Whilst the premise sounds like a male version of cult hit “The Craft”, the latest PG-13 supernatural thriller to try and strike box-office gold has already earned the admittedly cute nickname “Abercrombie & Witch” for its use of a young teen male cast who look like they just stepped out of a catalogue. Unfortunately those hard bodies are about the only thing of note in what’s otherwise a truly lacklustre direct-to-video teen thriller filled with corny effects, chiseled jaw stares and a lot of hokum about Salem witchcraft.

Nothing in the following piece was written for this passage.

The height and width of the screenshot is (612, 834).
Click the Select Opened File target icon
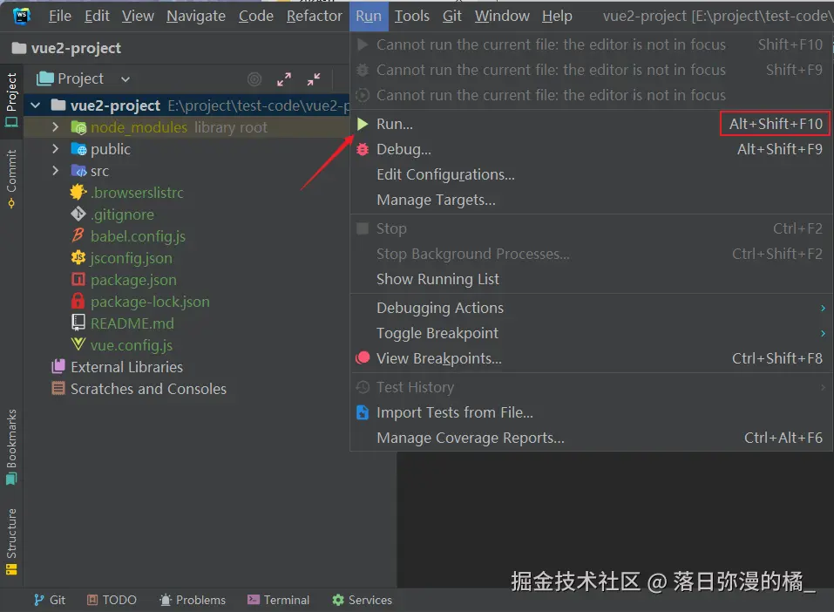pos(254,78)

The trouble with this kind of film is that it’s too bland and unoriginal to be bad, and certainly not clever enough to be good, so it ultimately exists in a state of bland mediocrity. Once it’s over it’s done, there’s no need to see it again and very little if any of it will retain in your memory. There’s only one effective scare in the whole film involving a bed full of spiders, and one good effect with a car disassembling and reassembling via magic. The former has been done before and better, the latter you see in your average car commercial these days.

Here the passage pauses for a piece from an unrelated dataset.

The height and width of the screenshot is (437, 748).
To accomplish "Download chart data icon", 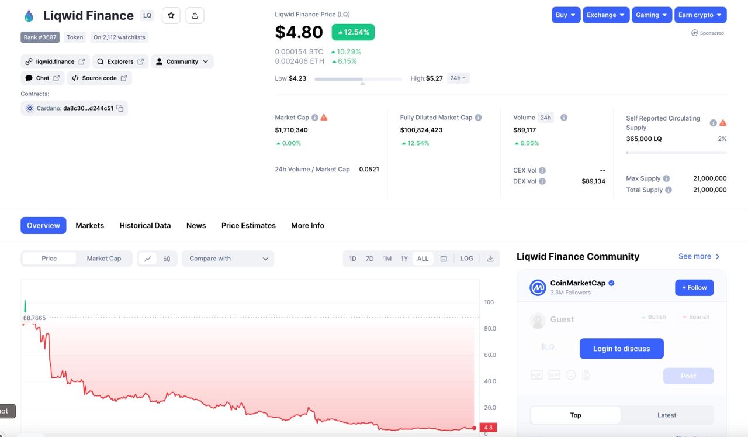I will [x=490, y=259].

In a genre most notable for its exploitation of women, props must be given for reversing the trend and delivering, ala “Jeepers Creepers 2”, what the girls out there would call “a nice bit of man candy”. Whereas the women of the Covenant are cute, their clothes are kept decidedly on throughout. The boys though are all on a swim team, so cue the sequence where those washboard abs walk out dressed only in speedos whilst the camera glides over them lovingly. It’s a testament to central casting that colleges in New England seem to be filled with male models with not a chest hair, stretch mark, beer belly or skin blemish to be found. Having a 30-inch or less waist must be an entry requirement.
It also helps with the central premise. There’s only two things that’ll scare the bejesus out of your average model or gay guy – getting fat and getting old. Naturally the latter becomes the price for using one’s powers too often. Shame the powers didn’t include good characterisation, the young cast are so bland they’re virtually interchangeable short of the brooding Steven Strait who’s a decent actor, impossibly good looking, and carving a nice niche for himself in teen films of late.

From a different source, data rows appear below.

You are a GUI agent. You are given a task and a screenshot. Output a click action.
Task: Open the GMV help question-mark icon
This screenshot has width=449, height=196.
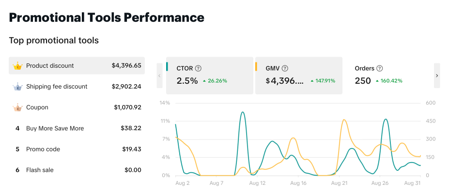click(x=285, y=69)
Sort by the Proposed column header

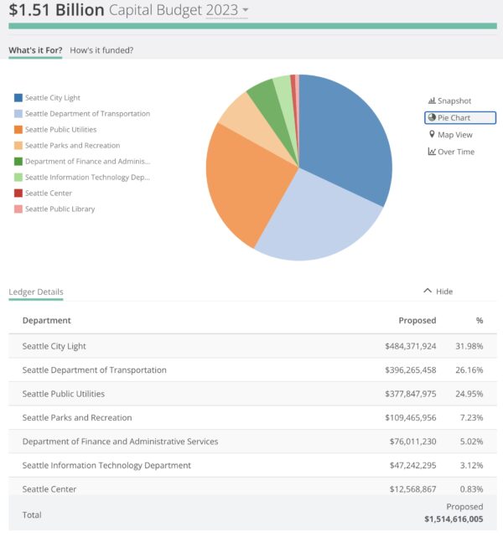pyautogui.click(x=417, y=320)
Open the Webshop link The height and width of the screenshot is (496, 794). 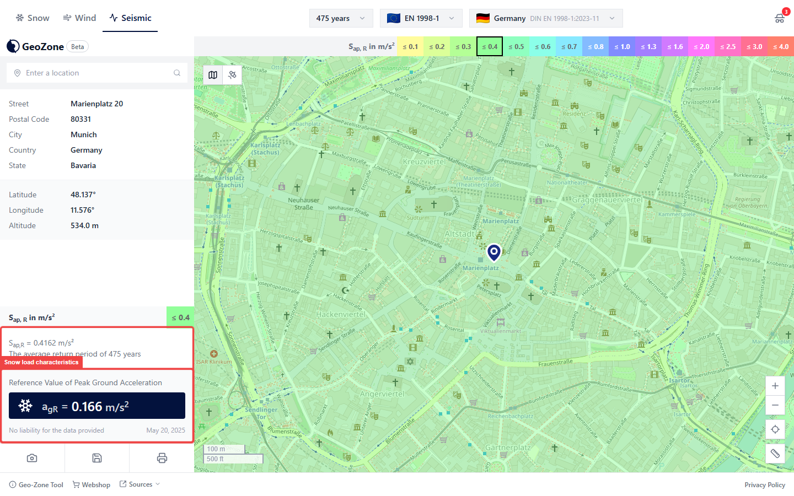(92, 485)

Powers don’t help the filmmakers either – Renny Harlin, a solid action director who knows how to shoot the big scenes, just seems bored here. The script adheres to its internal logic surprisingly, setting up lots of rules early on and sticking with them pretty much throughout. Yet it often fails in its attempts to incorporate metaphors of teen drug abuse and adolescence. Production values scream cheap with cheesy blue-hued gothic mansions and very Canadian looking exteriors. Score and editing are loud, brassy and amateur.
Teen supernatural drama hit its pinnacle with very well written and produced shows like TV’s “Buffy” and “Angel”, yet in movies many filmmakers continue to try and strike gold and always fail. “The Covenant” simply plays like a bad episode of “Charmed” in which a spell causes the girls to undergo a sex change, and if that idea sparks to you – it’s time to get out in the sun a little more.